From: TF, for the latest news on copyright battles, piracy and more.
In recent years, various copyright holder groups have advocated for initiatives to cut off funding to pirate sites.
This “follow-the-money” approach is complex as it requires voluntary cooperation from various third-party services such as payment processors, hosting companies, advertisers, and search engines.
In Denmark, local anti-piracy group Rights Alliance has been working on this issue for several years and this week revealed a breakthrough. Together with the Danish Ministry of Culture, the group announced a new anti-piracy deal.
The Codex agreement, which is signed by several of Denmark’s biggest media agencies, advertising outfits, payment processors, and industry organizations, expands an earlier initiative that was limited to the advertising industry.
All parties that signed the deal have agreed to ban pirate sites to the best of their abilities. Ideally, this should lead to fewer ads on pirate sites and decreased payment processing options, among other things. How this is achieved will vary from company to company.
The agreement is the result of an initiative by the Ministry of Culture which started in 2013. Through a government-led series of hearings, various key players were brought together, which ultimately led to the cooperation that was announced this week.
Danish Minister of Culture Joy Mogensen is happy with the progress made and hopes it will help put a dent in the ongoing piracy problem.

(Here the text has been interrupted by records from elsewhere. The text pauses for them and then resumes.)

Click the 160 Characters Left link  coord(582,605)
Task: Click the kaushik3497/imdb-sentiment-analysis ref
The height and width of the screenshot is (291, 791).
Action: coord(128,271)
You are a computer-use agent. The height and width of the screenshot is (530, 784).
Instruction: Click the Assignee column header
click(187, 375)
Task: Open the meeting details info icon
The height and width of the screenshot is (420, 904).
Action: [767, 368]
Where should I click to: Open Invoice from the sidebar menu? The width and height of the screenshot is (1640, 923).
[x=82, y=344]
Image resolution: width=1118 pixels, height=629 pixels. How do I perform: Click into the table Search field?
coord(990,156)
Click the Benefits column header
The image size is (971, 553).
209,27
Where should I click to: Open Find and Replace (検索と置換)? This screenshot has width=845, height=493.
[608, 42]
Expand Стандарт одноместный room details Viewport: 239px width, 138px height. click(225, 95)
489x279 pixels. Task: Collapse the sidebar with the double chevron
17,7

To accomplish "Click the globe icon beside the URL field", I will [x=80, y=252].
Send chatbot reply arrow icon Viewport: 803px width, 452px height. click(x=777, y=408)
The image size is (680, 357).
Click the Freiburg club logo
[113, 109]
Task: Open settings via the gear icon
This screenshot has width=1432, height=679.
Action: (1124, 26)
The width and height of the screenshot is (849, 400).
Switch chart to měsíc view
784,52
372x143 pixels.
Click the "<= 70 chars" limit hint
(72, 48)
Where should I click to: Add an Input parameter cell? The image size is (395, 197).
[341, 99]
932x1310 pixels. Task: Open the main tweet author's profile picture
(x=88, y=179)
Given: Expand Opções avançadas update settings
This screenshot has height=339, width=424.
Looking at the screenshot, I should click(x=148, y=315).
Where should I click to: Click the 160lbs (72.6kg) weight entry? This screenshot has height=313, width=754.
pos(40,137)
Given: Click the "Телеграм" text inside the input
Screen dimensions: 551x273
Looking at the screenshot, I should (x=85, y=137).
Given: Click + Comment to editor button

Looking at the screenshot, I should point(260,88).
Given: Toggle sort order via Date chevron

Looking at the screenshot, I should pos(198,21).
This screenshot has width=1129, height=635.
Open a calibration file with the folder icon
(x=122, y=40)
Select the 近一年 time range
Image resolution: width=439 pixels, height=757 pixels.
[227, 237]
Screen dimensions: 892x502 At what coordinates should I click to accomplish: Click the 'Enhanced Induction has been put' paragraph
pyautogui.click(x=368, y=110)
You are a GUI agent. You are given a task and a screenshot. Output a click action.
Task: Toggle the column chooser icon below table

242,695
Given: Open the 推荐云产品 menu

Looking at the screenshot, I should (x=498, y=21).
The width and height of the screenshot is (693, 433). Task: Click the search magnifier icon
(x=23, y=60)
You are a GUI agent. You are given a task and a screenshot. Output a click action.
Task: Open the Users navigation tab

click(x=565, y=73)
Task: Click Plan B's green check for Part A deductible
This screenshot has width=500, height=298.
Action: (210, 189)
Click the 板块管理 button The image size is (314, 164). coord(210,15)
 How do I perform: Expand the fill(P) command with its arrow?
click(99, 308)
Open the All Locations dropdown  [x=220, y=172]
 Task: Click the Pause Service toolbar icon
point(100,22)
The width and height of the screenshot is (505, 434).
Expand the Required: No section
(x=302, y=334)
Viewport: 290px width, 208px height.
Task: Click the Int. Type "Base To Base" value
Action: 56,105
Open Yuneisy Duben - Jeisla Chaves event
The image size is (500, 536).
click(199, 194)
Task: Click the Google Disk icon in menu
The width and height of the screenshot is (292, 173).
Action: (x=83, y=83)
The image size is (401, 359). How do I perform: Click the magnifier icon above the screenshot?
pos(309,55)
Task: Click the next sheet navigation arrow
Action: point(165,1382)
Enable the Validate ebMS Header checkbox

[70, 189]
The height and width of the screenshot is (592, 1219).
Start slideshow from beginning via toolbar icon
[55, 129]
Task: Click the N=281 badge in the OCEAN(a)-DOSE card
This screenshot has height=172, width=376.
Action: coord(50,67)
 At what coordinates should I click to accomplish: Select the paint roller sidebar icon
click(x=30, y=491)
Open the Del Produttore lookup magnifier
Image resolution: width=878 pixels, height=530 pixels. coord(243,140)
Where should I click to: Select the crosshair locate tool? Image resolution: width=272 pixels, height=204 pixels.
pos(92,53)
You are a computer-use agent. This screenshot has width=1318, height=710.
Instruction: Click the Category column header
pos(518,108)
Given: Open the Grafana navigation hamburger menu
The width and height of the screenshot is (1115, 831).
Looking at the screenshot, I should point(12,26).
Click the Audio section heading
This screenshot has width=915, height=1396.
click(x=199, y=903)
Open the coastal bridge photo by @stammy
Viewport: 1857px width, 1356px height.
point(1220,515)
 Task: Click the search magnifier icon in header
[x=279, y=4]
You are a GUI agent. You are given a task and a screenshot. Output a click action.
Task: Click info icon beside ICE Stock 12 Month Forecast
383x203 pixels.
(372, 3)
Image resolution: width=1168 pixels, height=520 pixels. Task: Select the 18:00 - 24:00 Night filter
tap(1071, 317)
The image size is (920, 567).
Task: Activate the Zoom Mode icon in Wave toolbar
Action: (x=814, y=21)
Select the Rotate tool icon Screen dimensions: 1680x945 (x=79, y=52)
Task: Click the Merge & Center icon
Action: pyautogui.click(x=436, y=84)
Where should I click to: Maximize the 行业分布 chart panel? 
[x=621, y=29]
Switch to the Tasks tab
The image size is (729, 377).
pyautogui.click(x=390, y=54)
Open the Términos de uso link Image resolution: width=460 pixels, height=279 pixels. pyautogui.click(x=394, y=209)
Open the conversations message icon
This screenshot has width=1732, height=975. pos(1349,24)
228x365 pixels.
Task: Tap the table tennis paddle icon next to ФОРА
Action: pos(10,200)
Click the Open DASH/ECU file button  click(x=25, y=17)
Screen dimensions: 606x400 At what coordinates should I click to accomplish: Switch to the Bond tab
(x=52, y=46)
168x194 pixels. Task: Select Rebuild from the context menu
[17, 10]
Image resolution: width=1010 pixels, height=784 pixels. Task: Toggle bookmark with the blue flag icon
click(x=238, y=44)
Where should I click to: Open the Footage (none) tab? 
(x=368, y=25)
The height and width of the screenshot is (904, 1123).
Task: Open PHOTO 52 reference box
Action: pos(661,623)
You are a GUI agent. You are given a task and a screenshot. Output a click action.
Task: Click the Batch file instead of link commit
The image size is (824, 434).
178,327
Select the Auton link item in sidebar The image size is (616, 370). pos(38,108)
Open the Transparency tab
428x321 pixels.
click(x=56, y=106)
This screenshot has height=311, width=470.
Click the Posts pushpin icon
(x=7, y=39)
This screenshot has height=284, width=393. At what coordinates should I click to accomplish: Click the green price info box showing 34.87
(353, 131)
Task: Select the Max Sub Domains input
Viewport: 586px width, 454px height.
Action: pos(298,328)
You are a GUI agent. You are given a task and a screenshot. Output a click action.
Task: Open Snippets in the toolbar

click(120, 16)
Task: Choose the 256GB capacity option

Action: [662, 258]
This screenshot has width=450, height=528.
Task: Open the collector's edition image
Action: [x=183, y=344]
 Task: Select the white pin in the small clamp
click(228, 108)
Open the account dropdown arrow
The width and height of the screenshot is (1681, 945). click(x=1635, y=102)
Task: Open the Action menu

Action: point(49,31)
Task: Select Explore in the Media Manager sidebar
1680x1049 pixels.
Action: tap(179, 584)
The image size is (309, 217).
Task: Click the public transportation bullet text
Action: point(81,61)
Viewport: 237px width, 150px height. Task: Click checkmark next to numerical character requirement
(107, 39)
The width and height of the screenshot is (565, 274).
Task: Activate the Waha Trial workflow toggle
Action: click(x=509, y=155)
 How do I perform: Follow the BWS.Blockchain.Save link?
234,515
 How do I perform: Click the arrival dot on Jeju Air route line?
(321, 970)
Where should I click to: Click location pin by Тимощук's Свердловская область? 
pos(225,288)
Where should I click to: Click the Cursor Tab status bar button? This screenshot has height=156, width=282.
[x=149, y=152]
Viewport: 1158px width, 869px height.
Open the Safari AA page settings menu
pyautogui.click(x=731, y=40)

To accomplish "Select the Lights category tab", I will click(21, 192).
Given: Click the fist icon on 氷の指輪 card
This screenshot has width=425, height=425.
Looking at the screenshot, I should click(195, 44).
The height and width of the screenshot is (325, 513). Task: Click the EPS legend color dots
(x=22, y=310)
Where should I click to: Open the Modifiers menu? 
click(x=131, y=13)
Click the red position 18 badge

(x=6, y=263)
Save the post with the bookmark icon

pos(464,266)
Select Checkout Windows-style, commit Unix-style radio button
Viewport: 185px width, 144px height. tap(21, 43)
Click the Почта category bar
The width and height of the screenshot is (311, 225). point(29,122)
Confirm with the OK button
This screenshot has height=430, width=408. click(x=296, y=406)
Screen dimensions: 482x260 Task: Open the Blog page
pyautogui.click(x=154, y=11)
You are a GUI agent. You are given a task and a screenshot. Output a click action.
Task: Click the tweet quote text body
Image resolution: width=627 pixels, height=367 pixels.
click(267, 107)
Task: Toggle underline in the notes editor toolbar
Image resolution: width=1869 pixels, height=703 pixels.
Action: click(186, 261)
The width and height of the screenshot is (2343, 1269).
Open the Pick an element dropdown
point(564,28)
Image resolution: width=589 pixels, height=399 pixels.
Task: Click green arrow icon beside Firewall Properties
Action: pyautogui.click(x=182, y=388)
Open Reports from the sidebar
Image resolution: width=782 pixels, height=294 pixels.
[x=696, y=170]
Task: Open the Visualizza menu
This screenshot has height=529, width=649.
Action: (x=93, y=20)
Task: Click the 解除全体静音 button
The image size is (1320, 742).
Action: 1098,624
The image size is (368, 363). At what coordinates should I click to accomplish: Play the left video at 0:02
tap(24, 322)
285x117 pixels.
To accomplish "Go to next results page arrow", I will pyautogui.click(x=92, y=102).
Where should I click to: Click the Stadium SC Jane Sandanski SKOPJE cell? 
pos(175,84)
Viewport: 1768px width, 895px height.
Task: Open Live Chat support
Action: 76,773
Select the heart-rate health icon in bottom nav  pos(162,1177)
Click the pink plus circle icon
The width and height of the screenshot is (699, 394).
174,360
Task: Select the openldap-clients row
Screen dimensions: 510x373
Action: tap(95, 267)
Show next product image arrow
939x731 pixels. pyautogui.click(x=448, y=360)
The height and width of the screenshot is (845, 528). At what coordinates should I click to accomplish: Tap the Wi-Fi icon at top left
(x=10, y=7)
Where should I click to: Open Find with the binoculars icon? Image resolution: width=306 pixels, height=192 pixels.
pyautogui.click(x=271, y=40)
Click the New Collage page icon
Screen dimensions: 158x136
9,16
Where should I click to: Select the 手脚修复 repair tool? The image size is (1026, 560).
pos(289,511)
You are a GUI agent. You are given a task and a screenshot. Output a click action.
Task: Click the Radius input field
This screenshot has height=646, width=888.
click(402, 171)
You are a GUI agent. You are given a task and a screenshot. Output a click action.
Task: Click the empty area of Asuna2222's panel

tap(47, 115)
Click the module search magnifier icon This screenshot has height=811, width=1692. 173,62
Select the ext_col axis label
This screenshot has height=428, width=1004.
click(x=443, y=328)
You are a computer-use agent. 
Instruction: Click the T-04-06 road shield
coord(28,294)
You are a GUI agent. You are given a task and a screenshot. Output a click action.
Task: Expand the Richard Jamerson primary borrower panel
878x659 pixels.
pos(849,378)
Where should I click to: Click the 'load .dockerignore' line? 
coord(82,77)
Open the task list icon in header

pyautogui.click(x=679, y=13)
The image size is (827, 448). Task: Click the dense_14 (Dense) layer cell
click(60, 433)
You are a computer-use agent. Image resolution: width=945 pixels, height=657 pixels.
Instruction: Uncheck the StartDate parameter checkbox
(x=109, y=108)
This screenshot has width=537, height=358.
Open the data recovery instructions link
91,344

“It is important that we stand together to ensure that advertisements for legal services and products do not inadvertently end up on illegal websites and in this way indirectly help to finance illegal activities. That is why I am pleased that there is so much support for the Codex agreement from the key digital players,” Mogensen says.
All signatories agreed to a set of anti-piracy obligations. For example, they will distance themselves from pirate services, implement concrete anti-piracy policies, and block known pirate sites wherever possible.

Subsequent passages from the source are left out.